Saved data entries
--
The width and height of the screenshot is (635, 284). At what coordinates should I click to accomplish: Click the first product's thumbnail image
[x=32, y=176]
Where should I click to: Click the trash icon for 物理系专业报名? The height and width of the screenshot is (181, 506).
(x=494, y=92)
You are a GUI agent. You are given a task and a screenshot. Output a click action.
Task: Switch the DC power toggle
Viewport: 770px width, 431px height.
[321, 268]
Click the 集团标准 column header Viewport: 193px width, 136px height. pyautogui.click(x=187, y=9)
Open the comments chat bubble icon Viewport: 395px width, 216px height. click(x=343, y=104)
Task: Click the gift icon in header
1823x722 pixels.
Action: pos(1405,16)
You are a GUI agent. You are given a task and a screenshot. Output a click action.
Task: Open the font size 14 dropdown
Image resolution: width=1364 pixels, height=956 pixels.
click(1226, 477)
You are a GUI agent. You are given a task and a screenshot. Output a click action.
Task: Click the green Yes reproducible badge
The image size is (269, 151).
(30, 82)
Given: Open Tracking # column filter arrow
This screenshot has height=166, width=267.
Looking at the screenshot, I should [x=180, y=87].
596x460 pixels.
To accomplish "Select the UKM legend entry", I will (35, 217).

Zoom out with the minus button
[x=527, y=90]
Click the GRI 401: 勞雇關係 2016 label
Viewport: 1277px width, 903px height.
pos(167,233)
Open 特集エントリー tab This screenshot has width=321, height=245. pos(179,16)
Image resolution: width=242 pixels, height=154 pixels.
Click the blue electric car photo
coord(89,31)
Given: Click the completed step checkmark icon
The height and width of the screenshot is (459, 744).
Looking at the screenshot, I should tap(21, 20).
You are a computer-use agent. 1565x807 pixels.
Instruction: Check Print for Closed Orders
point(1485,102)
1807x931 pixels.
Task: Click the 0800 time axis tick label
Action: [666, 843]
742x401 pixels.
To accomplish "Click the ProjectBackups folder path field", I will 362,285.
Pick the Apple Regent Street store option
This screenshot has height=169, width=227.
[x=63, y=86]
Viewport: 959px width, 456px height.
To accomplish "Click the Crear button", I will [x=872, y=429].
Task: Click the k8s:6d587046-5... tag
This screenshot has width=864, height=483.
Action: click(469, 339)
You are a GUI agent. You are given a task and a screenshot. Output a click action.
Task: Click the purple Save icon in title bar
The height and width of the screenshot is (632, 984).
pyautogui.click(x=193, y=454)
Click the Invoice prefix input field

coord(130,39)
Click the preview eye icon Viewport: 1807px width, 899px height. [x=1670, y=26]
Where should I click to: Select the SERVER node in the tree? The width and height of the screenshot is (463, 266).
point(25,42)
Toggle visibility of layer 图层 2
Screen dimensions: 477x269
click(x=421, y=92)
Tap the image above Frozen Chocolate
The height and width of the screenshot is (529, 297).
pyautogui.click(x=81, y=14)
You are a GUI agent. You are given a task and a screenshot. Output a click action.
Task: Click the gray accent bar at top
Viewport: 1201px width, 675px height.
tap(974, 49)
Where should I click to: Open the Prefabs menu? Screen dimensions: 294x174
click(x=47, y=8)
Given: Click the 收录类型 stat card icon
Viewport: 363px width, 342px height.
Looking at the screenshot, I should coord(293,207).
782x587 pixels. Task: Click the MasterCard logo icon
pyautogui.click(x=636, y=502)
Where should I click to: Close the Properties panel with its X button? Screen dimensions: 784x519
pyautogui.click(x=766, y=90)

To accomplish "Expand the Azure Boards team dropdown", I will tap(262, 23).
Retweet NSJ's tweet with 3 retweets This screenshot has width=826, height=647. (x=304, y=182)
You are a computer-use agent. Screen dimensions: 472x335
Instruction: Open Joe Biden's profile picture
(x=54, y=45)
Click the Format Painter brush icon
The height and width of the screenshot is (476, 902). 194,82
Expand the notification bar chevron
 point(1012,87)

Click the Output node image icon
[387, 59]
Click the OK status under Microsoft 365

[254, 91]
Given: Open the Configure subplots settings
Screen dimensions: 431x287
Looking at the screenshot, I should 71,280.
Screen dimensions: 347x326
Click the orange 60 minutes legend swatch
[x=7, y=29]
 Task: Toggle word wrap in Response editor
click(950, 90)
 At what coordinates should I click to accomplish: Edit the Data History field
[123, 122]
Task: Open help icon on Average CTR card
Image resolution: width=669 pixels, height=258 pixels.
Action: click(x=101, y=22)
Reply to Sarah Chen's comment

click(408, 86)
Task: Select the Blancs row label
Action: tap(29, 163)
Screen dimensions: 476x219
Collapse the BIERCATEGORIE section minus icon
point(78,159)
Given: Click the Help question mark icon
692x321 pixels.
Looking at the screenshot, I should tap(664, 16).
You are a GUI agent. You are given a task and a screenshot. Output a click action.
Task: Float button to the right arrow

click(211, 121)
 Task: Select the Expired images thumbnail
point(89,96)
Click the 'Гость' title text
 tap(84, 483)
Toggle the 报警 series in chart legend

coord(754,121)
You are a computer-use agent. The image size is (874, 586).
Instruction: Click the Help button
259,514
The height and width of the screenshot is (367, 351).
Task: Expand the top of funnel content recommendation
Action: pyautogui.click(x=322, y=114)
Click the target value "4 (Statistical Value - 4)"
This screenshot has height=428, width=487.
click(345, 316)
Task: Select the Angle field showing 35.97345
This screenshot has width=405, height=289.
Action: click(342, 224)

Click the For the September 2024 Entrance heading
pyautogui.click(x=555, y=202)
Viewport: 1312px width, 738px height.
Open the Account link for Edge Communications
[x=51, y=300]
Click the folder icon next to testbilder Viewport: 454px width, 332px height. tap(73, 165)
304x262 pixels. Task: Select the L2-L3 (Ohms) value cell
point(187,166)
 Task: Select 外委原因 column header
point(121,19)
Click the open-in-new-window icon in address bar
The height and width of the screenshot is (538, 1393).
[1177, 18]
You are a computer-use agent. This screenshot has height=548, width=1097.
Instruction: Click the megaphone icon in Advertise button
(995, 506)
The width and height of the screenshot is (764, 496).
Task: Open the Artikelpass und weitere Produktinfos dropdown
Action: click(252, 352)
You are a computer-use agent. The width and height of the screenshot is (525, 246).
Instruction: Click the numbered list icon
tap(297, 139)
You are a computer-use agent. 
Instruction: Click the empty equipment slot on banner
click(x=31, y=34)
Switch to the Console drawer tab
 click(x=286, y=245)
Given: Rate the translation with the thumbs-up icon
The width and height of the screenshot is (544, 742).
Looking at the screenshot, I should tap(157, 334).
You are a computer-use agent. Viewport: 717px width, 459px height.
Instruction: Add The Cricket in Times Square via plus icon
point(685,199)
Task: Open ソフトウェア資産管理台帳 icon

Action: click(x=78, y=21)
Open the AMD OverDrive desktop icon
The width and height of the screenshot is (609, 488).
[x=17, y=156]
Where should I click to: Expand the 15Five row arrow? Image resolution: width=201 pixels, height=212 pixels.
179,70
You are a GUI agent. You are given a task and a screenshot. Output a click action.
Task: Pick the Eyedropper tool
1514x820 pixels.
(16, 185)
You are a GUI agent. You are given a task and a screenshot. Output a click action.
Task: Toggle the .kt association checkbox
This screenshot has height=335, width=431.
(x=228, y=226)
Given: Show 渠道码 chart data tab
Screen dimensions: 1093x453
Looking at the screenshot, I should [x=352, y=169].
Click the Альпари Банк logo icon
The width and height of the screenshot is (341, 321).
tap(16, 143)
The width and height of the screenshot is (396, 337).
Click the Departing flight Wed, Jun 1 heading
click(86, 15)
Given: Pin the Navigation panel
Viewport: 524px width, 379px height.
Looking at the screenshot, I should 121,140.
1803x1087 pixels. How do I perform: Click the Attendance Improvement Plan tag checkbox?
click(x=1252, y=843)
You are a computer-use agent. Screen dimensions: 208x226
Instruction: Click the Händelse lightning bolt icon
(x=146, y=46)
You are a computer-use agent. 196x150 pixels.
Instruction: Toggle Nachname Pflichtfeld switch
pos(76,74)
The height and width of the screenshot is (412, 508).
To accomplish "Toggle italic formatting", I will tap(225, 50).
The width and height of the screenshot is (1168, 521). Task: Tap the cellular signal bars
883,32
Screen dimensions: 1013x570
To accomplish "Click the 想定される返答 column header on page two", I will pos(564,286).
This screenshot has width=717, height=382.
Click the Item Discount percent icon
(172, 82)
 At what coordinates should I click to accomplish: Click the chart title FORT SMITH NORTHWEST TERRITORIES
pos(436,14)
--
Exercise goal –
Using the entries above, give back exactly the line containing "You are a computer-use agent. 1565x807", the line containing "Pick the Apple Regent Street store option", and every line between them, and nothing else.

Task solution –
You are a computer-use agent. 1565x807 pixels.
Instruction: Check Print for Closed Orders
point(1485,102)
1807x931 pixels.
Task: Click the 0800 time axis tick label
Action: [666, 843]
742x401 pixels.
To accomplish "Click the ProjectBackups folder path field", I will 362,285.
Pick the Apple Regent Street store option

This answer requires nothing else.